Le risque de l’amiante est lié à l’inhalation de poussières, pouvant provenir d’une pollution urbaine, mais surtout industrielle.

La dimension des fibres d’amiante leur permet une pénétration profonde dans l’arbre respiratoire, où elles sont difficilement éliminées. Leur accumulation peut être responsable de fibroses pulmonaires (asbestose, classée parmi les maladies professionnelles), dont la manifestation clinique principale est une insuffisance respiratoire. Le délai d’apparition est de 15 à 20 ans après l’exposition. Des risques de complications existent à plus long terme (20 à 40 ans après l’exposition) sous la forme de cancers broncho-pulmonaires, de la plèvre ou du péritoine (mésothéliome).

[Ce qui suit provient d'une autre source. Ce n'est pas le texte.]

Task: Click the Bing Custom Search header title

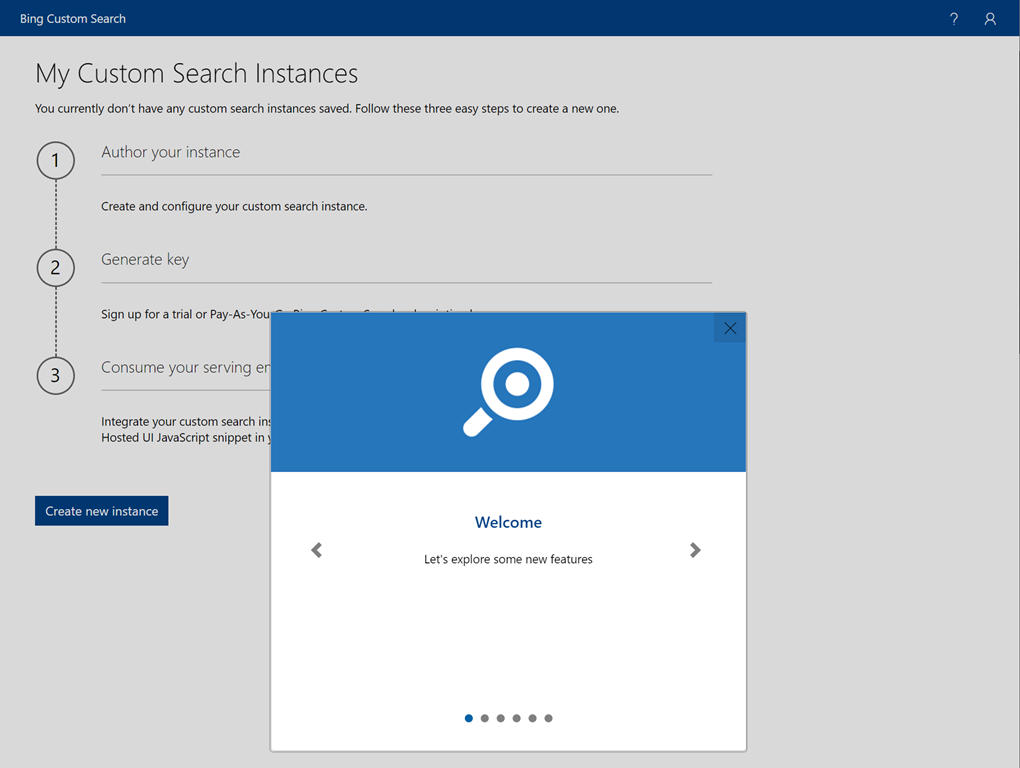Action: pos(73,19)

Selon l’Institut de veille sanitaire, en France plus d’un retraité sur 4 a été exposé au risque de l’amiante durant sa vie professionnelle. Les estimations actuelles font état de 3000 à 5000 décès par an, provoqués par l’amiante et liés avant tout à une exposition industrielle (en particulier dans l’industrie navale, avec environ 2000 cas par an). Deux à 3 % des ouvriers de l’amiante pourraient être atteints à plus ou moins longue échéance. Le risque concerne également les personnes séjournant dans des locaux où l’amiante a été mal appliqué ou mal confiné

Ces risques sanitaires ont conduit les autorités à réglementer progressivement puis à interdire les utilisations de l’amiante, mais aussi à imposer son élimination lorsque sa présence constitue un danger pour la santé publique.

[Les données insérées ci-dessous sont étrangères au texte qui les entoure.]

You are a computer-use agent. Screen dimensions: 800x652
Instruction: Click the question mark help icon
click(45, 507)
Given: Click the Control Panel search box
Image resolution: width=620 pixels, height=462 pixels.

Les effets de l’amiante sur la santé

Ils peuvent se résumer à deux groupes de maladies :

  • les atteintes non-tumorales : il s’agit exceptionnellement d’épanchements pleuraux qui peuvent être récidivants, de plaques de sclérose qui épaississent la plèvre sans conséquence fonctionnelle notable. Dans le cas d’empoussièrement important, habituellement d’origine professionnelle, l’amiante peut provoquer une sclérose du tissu pulmonaire (asbestose) qui réduira la fonction respiratoire et peut dans les cas les plus graves produire une insuffisance respiratoire mortelle.

  • les atteintes tumorales : il s’agit de cancers qui peuvent atteindre soit le revêtement de la cavité pleurale qui entoure les poumons (mésothéliomes), soit le revêtement des cavités pulmonaires (cancers broncho-pulmonaires). Les autres cancers sont plus rares (larynx, péricarde, péritoine) ou de relation avec l’amiante discutée (tube digestif, appareil urinaire).

Ces lésions surviennent après un long temps de latence entre le début de l’exposition à l’amiante et l’apparition de symptômes ou de signes radiologiques, 20 à 40 années sont des délais fréquemment observés. Il s’agit de durées concernant la majorité des cas observés mais des intervalles plus courts ou plus longs sont possibles.

Le risque d’atteinte tumorale broncho-pulmonaire peut être majoré par l’exposition à d’autres agents cancérogènes, par exemple la fumée du tabac.